Physiologic Stimulation of Bladder Smooth Muscle Cell Growth is Mediated by Mammalial Target of Rapamycin (Mtor)

Abstract

Purpose Maladaptive bladder muscle overgrowth in human bladder dysfunction is instigated by coordinate responses to mechanical strain, tissue hypoxia, and extracellular matrix (ECM) remodeling. Though mTOR's role in vascular smooth muscle cell (SMC) growth and cardiomyocyte hypertrophy is known, mTOR's role in bladder SMC (BSMC) hypertrophy and hyperplasia is unknown. Rapamycin, a specific inhibitor of mTOR, induces differentiation of vascular SMC, and reverses overgrowth of SMC in vitro and in vivo. Our purpose was to study rapamycin's ability to reverse the de-differentiated phenotype of BSMC during injury. Material and Methods BSMCs were slowly ramped up to 5% mechanical strain on flexible collagen membranes to mimic bladder distension in vivo. A humidified hypoxia chamber was used for BSMC culture at 3%O2 to simulate local tissue hypoxia.
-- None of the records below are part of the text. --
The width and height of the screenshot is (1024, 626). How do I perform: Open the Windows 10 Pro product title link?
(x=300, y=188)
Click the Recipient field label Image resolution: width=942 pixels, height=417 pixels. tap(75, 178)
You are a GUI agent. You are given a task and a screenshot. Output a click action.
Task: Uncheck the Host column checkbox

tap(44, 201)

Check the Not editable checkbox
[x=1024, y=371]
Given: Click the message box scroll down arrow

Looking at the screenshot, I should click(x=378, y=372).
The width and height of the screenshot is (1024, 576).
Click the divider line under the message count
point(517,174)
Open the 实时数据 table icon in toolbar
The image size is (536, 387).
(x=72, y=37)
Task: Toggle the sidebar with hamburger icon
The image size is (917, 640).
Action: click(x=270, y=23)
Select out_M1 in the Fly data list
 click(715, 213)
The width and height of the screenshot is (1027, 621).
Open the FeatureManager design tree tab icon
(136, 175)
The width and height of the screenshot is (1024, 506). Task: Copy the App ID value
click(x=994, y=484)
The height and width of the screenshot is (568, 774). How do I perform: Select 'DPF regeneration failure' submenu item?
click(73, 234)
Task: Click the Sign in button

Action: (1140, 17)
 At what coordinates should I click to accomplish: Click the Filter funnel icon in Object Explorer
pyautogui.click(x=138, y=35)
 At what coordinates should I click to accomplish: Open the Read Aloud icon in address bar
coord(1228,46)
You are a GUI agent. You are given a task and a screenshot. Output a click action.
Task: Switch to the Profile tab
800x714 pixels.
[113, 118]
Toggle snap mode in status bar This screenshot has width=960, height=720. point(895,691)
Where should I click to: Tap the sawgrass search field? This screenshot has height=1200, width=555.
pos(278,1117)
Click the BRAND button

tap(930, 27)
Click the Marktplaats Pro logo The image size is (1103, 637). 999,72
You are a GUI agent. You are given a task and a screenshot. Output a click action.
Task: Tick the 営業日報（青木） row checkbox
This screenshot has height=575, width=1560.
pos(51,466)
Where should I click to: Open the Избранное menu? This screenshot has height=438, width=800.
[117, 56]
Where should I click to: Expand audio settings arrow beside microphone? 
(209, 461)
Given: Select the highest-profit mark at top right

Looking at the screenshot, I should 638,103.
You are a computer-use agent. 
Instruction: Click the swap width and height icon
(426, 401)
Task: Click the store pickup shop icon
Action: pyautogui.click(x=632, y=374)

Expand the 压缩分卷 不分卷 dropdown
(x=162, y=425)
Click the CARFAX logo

To simulate altered ECM induced by stretch and hypoxia, denatured collagen (DNC) was used as substrate and stimulus and compared to native fibrillar collagen. Proliferation was assessed by 3H-thymidine incorporation or cell counting. Real-time PCR and immunofluorescent staining for smooth muscle actin (SMA) assessed BSMC differentiation. Transfections were performed with HA-S6 K wildtype and constutively active mutants. Westerns for proteins of the mTOR pathway were also performed. Results Rapamycin significantly inhibited BSMC proliferation in response to hypoxia (p = 0.0001), DNC, and strain (p = 0.0001) while maintaining basal growth. Strain induced a significant decrease in SMA mRNA, which was restored by rapamycin. Similarly, rapamycin restored a spindle-like contractile morphology in BSMC on DNC. Many components of the mTOR pathway increased in activity post-strain, including S6 K and S6. Forced expression of S6 K resulted in decreased SMA immunofluorescence, as compared to untransfected neighbouring cells. Conclusions Rapamycin inhibition of BSMC growth induced by three coordinate stimuli, which define hypertrophic bladder dysfunction (stretch, hypoxia and altered ECM), demonstrates the potential of mTOR and S6 K as targets of therapy for maladaptive BSMC hyperplasia and hypertrophy.